What should accompany an application to court?

The official receiver will submit evidence in support of an application to court by report in insolvency proceedings. Outside insolvency proceedings the official receiver will submit his/her evidence by witness statement verified by a statement of truth. In pre 6 April 2010 insolvencies the official receiver’s evidence must be submitted by affidavit.


What should the official receiver’s evidence to court contain?

The official receiver should exercise a high degree of care in ensuring the evidence is based on facts obtained during the course of his/her enquiries and not mislead the court. Any opinion contained in his/her report should be clearly identified as an opinion. Evidence provided by witness statement has to be verified by a statement of truth. Proceedings may be brought against the official receiver for contempt of court if he/she makes a false statement without an honest belief in its truth. Further information on preparing evidence for an application is contained in Part 6.


What legislation covers the service of court documents?

Within insolvency proceedings the service of documents is covered by the Insolvency Rules 1986. The service of documents outside insolvency proceedings is covered by the CPR.


How can court documents be served?

Depending upon the circumstances court documents may be served personally, by first class post by DX or other service which guarantees next day service, electronically or any alternative method approved by the court. A Certificate of Service must be prepared if required by the Insolvency Rules 1986 or CPR. Further guidance on how to serve claim forms and documents is contained in Part 8.


Are there statutory time limits for filing documents in court?

The Insolvency Rules 1986 and CPR impose time limits for filing documents in court. The Court may also impose time limits for the receipt of evidence, documents or defences. The official receiver should adhere to any statutory or court ordered time limits. Where the official receiver is unable to comply with the time limits he/she should make an application for an extension. Part 9 contains further information on time limits.


When would the official receiver apply to the court?

The official receiver may apply to the court for an income payments order, for a suspension of discharge, to commit a person to prison for contempt, for an injunction, or for directions.
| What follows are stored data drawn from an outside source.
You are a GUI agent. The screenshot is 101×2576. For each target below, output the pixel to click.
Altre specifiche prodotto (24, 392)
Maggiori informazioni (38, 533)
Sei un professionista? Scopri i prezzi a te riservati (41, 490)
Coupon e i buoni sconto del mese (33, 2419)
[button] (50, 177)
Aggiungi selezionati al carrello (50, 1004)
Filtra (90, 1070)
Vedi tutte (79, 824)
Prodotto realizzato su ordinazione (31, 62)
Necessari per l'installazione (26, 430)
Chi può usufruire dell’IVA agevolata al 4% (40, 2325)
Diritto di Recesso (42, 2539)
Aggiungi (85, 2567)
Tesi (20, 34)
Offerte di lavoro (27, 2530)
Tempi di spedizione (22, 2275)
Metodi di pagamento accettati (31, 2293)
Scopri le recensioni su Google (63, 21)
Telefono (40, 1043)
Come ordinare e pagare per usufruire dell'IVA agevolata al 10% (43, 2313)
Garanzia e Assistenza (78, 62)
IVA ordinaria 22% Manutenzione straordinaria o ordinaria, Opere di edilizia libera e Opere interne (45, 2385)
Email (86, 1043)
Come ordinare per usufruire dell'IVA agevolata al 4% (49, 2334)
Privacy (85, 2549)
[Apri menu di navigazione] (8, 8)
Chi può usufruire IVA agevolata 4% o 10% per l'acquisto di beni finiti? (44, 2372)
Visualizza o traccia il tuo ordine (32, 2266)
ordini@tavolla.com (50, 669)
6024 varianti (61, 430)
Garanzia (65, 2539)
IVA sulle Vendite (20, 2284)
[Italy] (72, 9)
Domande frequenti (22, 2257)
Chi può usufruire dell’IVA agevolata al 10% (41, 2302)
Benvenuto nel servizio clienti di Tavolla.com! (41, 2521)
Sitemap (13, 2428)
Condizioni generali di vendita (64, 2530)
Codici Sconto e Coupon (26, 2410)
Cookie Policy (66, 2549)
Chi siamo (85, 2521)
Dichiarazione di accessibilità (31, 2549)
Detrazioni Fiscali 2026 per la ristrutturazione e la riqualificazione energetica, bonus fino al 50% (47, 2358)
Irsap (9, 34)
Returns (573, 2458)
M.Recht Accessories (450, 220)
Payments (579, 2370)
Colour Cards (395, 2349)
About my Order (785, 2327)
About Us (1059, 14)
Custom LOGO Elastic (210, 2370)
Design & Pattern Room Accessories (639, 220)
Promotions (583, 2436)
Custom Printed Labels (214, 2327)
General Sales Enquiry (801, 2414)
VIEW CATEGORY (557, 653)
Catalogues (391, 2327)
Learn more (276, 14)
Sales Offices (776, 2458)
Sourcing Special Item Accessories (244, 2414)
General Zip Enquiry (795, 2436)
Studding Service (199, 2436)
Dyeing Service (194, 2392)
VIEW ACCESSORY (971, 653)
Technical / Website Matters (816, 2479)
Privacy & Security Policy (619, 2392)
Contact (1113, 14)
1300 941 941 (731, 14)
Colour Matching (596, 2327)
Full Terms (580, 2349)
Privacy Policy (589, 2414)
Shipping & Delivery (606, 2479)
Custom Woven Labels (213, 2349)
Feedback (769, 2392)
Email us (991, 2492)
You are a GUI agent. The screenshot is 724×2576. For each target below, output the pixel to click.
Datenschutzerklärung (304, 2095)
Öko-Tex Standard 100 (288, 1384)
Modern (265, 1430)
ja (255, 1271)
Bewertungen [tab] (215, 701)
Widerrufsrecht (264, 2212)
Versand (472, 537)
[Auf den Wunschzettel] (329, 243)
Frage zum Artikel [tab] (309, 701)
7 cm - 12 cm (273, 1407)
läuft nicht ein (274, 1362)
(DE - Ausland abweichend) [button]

The hearing may take place before a judge or registrar and in public or in chambers.


What happens if I receive a witness summons?

The witness summons requires the official receiver to produce documents to court or attend a hearing. The official receiver should contact the solicitors issuing the summons to clarify what information is required to try and achieve a satisfactory outcome which may result in the witness summons being withdrawn. The official receiver may apply to have the witness summons withdrawn if:

  • it will be burdensome or harsh for the official receiver to comply with;
  • it represents a "fishing expedition in the general hope that something will turn up to assist his/her case;
  • it fails to give adequate details of the documents required;
  • the documents are confidential and should not be produced; or
  • the documents are not in the official receiver’s possession or control.



What happens when I attend court to give evidence?

The official receiver should attend court at the time, date and place specified in the witness summons. He/she should take all relevant papers with him/her to court. The official receiver should answer the questions asked and speak slowly and clearly. The answers should be addressed to the judge and not the person asking the questions. The official receiver requires the permission of the judge to refer to papers whilst in the witness box. Further guidance on acting as a witness is contained in Part 11.


Can the official receiver inspect the court file?

The official receiver or the Secretary of State has the right to inspect the court file. The official receiver should copy any documents required without removing them from the file, which should be returned to the court promptly.